Most people talk to people who they know in rl about matters like this and don't just ask random strangers on the internet while drip feeding info if the answers they get don't fit what they want.

She did, she spoke to her friend. The OP is the Mothers friend not the Mother.

RedWingBoots · 29/09/2022 18:17

itwasntmetho · 29/09/2022 18:13

In law you don't get PR over someone elses child by marrying one of the parents.

No but the parent is allowed to delegate childcare in the time they have the child living with them to a responsible adult.

In this case that responsible adult is the step-mother.

The responsible adult could be anyone from paid childcare, family relations including adult siblings and family friends. The same like with parents who aren't separated.

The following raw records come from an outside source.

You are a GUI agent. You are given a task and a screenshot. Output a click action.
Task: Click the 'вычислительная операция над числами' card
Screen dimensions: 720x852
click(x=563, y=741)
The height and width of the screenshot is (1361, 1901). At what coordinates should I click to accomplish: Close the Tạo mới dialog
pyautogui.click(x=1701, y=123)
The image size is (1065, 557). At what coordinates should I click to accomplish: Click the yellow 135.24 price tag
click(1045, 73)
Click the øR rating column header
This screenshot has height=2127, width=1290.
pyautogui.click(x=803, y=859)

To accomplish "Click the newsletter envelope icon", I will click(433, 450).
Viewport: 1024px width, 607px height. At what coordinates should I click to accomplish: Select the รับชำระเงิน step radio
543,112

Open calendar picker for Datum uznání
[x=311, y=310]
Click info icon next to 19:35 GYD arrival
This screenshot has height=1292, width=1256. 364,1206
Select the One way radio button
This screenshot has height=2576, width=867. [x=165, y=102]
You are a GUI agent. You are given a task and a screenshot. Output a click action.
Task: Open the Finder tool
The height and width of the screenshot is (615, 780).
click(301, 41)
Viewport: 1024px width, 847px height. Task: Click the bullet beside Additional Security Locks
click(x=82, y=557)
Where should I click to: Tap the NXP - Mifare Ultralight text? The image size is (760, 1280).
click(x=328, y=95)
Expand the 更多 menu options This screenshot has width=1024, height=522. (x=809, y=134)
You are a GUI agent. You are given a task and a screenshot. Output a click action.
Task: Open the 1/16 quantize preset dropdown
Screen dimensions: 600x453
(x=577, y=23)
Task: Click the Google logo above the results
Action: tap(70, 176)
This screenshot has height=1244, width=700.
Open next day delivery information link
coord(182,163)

ZeroFuchsGiven · 29/09/2022 18:19

itwasntmetho · 29/09/2022 18:17

She did, she spoke to her friend. The OP is the Mothers friend not the Mother.

chinny reckon

itwasntmetho · 29/09/2022 18:29

I wouldn't hand my child over to their Dad's wife/ Mother/ Sister/ Friend if he was away and I was available and my child wanted to be with me. That isn't facilitating contact with the childs Father which is the childs right and the real purpose of his contact time.
No I don't agree with the family court in a lot of cases. Family courts are renowned for enabling bullies to continue punishing their victims through the child after separation.

Contact shouldn't be about enforced separation from the Mother, it should be about making them available to the Father.

ZeroFuchsGiven · 29/09/2022 18:30

itwasntmetho · 29/09/2022 18:29

I wouldn't hand my child over to their Dad's wife/ Mother/ Sister/ Friend if he was away and I was available and my child wanted to be with me. That isn't facilitating contact with the childs Father which is the childs right and the real purpose of his contact time.
No I don't agree with the family court in a lot of cases. Family courts are renowned for enabling bullies to continue punishing their victims through the child after separation.

Contact shouldn't be about enforced separation from the Mother, it should be about making them available to the Father.

or step siblings who they also have a right to time with.

RandomMess · 29/09/2022 18:32

The Mum could take it to court and ask for CAO which includes that the bio parent has the right of first refusal should the other bio parent not be in there on "their time" with the DC.

SD1978 · 29/09/2022 18:34

No 'law' but depending on your child arrangement I know ours has the other parent as first refusal if they are unable to have the child- and then after that care can be sought from who ever you want

ChubbyMorticia · 29/09/2022 18:37

Depends on where you are, and what's in the divorce/custody arrangements.

Some people have 'rights of first refusal' in the arrangements, meaning that if the parent who's time it is with the child cannot be with them, then the other parent gets first choice as to have that time with the child or not.

Personally, I think that the relationship with the parents (assuming everyone is involved and healthy parents) supersedes the stepparent, so in this case, the child would spend the time with his/her mother vs stepmother.